65歳以降は障害福祉サービスから介護保険制度の利用が基本となります。介護保険制度にも短期入所のサービスがあるので、介護保険制度の短期入所サービスを利用することになります。

サービス内容

福祉型短期入所におけるサービス内容は以下の通りです。

施設に短期間の入所をさせ、入浴、排せつ及び食事の介護を行う。その他利用者に応じた必要な支援

短期入所を実施できる施設

入浴、排せつ及び食事の介護その他の必要な支援の供与を適切に行うことができる施設

3.福祉型短期入所の事業形態について

福祉型短期入所の開設形態には、単独型・併設型・空床型の3種類があります。

単独型

設置した施設で、入所・入院する他の事業を運営していない場合

併設型

設置した施設に入所・入院する他の事業を運営しており、同一の建物内で一体的に運営するもの

空床型

設置した施設に入所・入院する他の事業を運営しており、同一の建物内で一体的に運営するもので、利用者に利用されていない居室を用いる場合(居室は日・時期によって変動し得る)

4.データでみる福祉型短期入所の課題

この章では、福祉型短期入所の課題について、「平成24年度障害者総合福祉推進事業報告書」を基に解説していきます。 平成24年度障害者総合福祉推進事業報告書では、全国のショートステイ事業所2,635件へのアンケートが分析されています。

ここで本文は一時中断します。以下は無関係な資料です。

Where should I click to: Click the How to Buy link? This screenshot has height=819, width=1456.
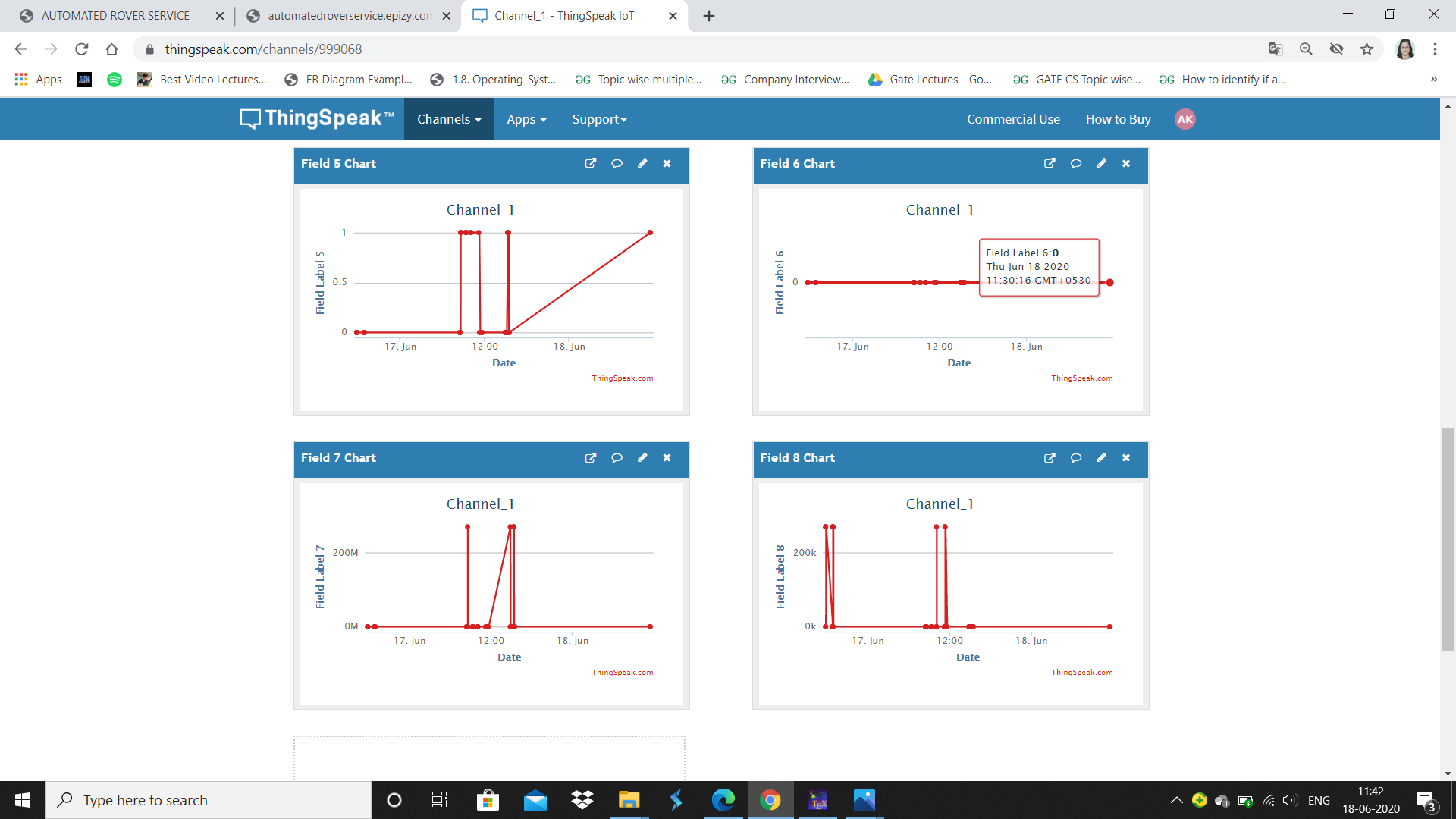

「利用相談があったがサービスの利用に至らなかった理由」において以下3点が上位回答でした。

  1. 61.3%:定員がいっぱいで希望の日に入れられない
  2. 50.2%:利用者の都合により利用しなかった
  3. 40.1%:利用者の心身の状況から対応できない

このデータから、まだまだ福祉型短期入所の数は足りておらず、対応できる障害者の幅も狭いことがわかります。

次に、事業形態別における「利用相談があったがサービスの利用に至らなかった理由」を分析し、事業形態ごとの課題について解説していきます。

「利用希望日まで時間がなく体制が整わないため対応できない」
単独型:26.3%
併設型:15.7%
空床型:15.3%

単独型では、その他の事業形態に比べ10%以上の差があります。単独型では急な利用の要請が入りやすい、もしくは体制の幅が狭いという可能性があります。

「定員がいっぱいで希望の日に入れられない」
単独型:54.9%
併設型:63.2%
空床型:60.3%

こちらのデータから、単独型はその他の事業形態に比べ定員数に余裕があるとわかります。

「利用者の心身の状況から対応できない」
単独型:32.2%
併設型:42.1%
空床型:40.0%

空床型、併設型では単独型に比べ8%~10%程数値が高くなっています。 障害の重い利用者が多い、もしくは受け入れられる障害者の幅が狭い可能性が見えてきます。

5.おわりに

この記事では、福祉型短期入所に焦点を当てて解説しました。

障害者だけでなく、介護者のレスパイトサービスとしての役割を果たす短期入所は今後も必要不可欠なサービスです。 福祉型短期入所を検討している方は、この記事をぜひご参考ください。